(ilustração: Flights of Fancy, de James Gurney)
A New York Review of Science Fiction (May 2010, # 261) publicou uma espécie de enquete feita por Barbara Bengels com alguns escritores de FC norte-americanos para avaliar que tipo de incentivo, inspiração ou iniciação eles receberam quando garotos, algo que de certa forma os encaminhou para a literatura e/ou a FC.
Bem, se eu me
perguntasse qual seria a resposta “típica” dos autores dos EUA que eu leio, que
acompanho, já li a respeito, etc., eu diria que são meninos e meninas filhos de
profissionais liberais não muito ricos, mas vivendo com conforto, e criando em
volta dos filhos uma nuvem informal de livros, músicas, desenhos, filmes,
estimulando sua imaginação; e ao mesmo tempo fazendo-o estudar sério, mesmo que
rebocando-o pela orelha.
O típico escritor de FC leu muito.
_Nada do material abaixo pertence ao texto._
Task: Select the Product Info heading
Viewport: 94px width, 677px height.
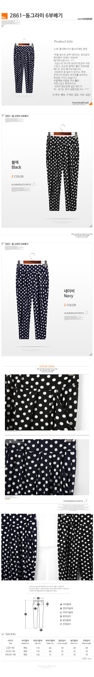Action: pyautogui.click(x=63, y=42)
Um escritor de FC é
um cara capaz de considerar a possibilidade de um dragão, de explicar reator
nuclear, de consertar um rádio, de achar uma constelação no céu e de explicar o
mito que nela se projetou.
Não tem como não admirar a singeleza cowboy com que o
veterano Jack Williamson (Legião do Espaço) conta seu estalo-de-Vieira. Com 5
ou 6 anos ele ouviu dizer que Mark Twain ganhava um dólar por palavra. Saiu
perguntando se isso valia também para palavras bem curtinhas como “to” e “the”,
e quando lhe disseram que sim ele decidiu ser escritor.
Não; cada caso é um caso. Theodore Sturgeon (More Than
Human) diz que tinha uma relação conflituosa com o padrasto, que não o deixava
ler pulp magazines. Ele guardava tudo num armário grande, e lia às escondidas.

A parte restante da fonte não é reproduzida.